From the entries below, pull out each line where "will" appears.

Material provided:
== Segment start ==

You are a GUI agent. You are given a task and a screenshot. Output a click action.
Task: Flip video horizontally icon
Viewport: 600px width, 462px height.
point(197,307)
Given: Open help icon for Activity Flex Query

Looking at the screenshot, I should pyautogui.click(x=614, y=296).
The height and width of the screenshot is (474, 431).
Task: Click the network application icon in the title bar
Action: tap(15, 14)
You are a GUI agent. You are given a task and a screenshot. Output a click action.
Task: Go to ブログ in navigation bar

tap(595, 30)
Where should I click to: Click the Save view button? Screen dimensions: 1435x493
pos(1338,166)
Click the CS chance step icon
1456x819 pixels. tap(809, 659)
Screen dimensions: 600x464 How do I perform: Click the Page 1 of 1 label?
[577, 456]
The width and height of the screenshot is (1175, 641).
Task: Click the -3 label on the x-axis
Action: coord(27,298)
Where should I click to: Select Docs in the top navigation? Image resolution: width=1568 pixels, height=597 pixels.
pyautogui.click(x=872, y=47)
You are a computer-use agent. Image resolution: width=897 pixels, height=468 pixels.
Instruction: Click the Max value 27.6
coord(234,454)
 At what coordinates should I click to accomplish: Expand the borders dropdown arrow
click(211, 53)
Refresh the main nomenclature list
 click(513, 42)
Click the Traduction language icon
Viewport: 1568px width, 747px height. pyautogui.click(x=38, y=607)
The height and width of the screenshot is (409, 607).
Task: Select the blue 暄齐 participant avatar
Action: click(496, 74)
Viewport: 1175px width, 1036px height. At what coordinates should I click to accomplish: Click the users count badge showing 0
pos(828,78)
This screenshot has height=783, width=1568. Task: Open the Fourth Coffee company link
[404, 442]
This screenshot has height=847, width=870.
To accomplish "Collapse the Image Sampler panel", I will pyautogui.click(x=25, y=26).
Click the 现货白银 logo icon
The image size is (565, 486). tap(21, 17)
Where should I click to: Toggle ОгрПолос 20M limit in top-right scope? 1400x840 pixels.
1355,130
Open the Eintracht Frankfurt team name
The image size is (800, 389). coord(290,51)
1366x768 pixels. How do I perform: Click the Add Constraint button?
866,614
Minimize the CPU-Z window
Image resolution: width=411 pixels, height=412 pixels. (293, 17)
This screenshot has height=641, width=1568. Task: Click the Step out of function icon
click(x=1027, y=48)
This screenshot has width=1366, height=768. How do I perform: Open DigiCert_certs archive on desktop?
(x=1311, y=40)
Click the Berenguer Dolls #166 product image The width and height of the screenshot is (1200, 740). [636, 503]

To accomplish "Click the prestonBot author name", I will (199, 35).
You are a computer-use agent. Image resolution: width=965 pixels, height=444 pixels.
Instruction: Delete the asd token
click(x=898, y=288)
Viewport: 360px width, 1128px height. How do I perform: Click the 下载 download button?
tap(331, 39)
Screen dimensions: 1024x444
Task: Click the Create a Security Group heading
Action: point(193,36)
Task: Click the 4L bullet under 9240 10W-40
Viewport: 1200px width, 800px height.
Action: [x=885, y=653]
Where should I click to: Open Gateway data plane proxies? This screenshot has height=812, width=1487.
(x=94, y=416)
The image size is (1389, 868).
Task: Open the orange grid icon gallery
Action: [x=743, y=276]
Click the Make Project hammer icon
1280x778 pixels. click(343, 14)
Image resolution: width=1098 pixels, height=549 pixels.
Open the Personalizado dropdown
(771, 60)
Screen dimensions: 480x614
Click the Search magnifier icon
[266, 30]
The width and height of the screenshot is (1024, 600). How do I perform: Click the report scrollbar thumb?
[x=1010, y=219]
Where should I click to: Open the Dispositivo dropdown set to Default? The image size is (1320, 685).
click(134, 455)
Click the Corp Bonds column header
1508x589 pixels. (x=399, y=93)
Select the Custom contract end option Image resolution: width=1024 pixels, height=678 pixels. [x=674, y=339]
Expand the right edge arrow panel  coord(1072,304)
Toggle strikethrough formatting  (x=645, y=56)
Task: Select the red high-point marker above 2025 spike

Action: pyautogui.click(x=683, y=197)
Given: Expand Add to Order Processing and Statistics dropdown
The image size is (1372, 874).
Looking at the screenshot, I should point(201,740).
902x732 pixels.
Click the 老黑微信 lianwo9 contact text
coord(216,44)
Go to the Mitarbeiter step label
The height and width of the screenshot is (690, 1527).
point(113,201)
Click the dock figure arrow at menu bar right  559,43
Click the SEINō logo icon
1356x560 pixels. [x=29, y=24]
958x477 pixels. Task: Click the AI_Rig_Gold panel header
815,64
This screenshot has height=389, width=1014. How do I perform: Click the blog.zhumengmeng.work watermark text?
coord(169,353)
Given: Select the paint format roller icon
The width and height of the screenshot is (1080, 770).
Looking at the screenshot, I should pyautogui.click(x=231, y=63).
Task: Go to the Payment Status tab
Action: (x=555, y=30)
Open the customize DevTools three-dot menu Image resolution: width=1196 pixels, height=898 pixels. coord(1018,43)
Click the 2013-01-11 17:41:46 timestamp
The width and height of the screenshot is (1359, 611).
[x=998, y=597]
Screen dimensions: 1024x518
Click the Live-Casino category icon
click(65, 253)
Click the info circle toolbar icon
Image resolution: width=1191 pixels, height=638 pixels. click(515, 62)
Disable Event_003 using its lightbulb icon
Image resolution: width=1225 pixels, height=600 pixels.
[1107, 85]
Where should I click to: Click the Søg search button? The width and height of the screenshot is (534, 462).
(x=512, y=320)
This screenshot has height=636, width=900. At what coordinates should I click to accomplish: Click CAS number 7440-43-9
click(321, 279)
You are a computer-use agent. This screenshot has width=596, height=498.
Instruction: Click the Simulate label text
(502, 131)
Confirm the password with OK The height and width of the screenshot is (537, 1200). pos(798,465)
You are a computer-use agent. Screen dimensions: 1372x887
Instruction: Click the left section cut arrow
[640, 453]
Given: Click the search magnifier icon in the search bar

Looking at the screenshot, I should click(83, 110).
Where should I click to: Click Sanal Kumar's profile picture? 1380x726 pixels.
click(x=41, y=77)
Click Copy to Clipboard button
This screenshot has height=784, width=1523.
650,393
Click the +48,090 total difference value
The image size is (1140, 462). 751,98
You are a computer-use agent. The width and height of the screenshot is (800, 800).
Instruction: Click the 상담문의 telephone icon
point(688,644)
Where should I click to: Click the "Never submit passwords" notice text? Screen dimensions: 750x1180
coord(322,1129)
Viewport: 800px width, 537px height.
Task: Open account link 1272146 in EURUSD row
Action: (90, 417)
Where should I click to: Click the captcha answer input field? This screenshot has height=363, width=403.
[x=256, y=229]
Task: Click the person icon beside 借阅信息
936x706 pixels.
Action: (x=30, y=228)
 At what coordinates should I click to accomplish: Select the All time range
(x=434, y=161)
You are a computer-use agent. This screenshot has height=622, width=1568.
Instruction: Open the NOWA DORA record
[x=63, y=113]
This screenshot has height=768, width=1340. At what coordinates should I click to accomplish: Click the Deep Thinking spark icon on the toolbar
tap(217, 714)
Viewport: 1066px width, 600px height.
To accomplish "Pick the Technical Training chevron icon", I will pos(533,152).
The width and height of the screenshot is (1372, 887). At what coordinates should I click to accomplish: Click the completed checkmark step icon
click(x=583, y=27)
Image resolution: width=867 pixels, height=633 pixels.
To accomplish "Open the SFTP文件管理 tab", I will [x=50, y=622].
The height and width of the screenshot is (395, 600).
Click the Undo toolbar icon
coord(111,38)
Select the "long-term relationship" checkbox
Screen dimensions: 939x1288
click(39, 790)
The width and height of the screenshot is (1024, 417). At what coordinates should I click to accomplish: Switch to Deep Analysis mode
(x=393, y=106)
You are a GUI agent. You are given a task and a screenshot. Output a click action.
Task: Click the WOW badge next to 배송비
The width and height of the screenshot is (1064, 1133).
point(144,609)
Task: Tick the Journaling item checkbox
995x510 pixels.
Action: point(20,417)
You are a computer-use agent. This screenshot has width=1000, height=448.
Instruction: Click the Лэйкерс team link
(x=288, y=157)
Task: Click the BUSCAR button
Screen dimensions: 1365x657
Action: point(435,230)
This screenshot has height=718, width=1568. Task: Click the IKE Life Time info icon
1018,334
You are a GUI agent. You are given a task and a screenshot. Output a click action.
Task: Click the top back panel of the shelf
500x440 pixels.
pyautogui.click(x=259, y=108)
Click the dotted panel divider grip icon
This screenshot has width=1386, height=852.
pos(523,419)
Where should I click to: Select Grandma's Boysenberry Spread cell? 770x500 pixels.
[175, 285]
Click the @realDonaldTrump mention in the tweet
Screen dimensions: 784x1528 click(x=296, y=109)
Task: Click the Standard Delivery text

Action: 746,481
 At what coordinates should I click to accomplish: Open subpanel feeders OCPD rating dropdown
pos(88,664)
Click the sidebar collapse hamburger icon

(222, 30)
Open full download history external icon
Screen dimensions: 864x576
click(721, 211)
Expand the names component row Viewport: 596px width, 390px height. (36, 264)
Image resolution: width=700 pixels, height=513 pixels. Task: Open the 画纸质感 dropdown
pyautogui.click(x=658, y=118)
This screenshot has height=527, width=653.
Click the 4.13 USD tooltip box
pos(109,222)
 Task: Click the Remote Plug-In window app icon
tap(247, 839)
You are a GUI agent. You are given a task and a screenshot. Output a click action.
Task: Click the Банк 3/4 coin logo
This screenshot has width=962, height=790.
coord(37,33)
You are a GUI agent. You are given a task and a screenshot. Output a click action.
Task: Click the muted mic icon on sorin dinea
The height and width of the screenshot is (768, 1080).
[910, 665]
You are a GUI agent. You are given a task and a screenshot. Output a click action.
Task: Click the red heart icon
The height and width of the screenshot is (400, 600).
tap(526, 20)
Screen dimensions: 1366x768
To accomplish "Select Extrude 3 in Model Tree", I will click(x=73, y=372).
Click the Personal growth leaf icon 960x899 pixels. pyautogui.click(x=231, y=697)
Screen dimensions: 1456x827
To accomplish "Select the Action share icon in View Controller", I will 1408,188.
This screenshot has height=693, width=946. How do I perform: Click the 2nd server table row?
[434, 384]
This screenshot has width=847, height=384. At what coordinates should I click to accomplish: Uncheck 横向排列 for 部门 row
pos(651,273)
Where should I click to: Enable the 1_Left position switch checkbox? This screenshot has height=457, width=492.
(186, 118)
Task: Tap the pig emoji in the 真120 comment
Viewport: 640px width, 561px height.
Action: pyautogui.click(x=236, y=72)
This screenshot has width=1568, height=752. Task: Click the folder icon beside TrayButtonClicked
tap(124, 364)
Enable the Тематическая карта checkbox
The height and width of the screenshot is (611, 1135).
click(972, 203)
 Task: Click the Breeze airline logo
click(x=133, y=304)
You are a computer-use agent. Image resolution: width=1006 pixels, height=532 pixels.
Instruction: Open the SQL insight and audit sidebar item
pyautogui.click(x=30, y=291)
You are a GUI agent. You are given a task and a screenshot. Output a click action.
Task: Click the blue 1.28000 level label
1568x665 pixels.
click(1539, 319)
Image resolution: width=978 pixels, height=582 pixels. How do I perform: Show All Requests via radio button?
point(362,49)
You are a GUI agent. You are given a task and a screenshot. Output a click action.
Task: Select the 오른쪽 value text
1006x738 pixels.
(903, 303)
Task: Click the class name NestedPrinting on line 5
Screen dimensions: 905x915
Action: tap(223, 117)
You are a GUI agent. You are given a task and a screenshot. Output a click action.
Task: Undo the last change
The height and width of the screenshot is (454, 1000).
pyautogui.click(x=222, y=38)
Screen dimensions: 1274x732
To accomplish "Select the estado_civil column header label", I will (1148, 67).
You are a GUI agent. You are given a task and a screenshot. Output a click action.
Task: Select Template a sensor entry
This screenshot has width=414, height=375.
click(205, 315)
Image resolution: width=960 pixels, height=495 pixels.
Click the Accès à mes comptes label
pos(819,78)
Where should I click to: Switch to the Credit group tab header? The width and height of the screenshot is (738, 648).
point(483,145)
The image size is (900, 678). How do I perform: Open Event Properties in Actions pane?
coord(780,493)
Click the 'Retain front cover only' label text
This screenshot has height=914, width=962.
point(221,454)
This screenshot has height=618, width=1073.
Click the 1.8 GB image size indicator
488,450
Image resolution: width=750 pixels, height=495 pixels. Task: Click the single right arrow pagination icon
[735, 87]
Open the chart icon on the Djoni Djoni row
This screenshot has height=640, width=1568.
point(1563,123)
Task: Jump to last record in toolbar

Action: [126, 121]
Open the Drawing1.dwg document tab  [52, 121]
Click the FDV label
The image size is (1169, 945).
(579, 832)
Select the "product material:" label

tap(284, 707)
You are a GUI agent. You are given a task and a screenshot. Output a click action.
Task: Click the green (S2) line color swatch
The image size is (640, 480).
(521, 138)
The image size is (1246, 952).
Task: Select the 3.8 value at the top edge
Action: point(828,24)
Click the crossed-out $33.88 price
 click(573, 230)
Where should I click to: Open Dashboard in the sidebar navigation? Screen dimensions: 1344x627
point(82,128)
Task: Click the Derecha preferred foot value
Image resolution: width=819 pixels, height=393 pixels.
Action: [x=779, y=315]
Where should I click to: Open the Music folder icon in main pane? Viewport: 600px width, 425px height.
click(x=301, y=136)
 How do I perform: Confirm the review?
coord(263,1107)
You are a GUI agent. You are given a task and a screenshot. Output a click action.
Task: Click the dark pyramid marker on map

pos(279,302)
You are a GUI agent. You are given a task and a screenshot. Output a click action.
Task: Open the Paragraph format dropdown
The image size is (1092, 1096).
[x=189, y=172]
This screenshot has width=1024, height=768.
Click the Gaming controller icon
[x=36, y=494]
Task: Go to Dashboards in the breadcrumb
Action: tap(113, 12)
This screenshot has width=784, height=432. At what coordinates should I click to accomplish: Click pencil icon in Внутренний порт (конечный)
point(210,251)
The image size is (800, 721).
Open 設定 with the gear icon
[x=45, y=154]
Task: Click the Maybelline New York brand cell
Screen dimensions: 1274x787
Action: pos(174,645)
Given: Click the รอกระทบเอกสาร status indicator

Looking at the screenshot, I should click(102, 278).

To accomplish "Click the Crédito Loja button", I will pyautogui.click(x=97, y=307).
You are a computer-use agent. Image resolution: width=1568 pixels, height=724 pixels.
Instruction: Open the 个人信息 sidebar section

== Segment end ==

Solution to the exercise:
To accomplish "Collapse the Image Sampler panel", I will pyautogui.click(x=25, y=26).
To accomplish "Click the prestonBot author name", I will (199, 35).
To accomplish "Pick the Technical Training chevron icon", I will pos(533,152).
To accomplish "Open the SFTP文件管理 tab", I will [x=50, y=622].
To accomplish "Select Extrude 3 in Model Tree", I will click(x=73, y=372).
To accomplish "Select the Action share icon in View Controller", I will 1408,188.
To accomplish "Select the estado_civil column header label", I will (1148, 67).
To accomplish "Click the Crédito Loja button", I will pyautogui.click(x=97, y=307).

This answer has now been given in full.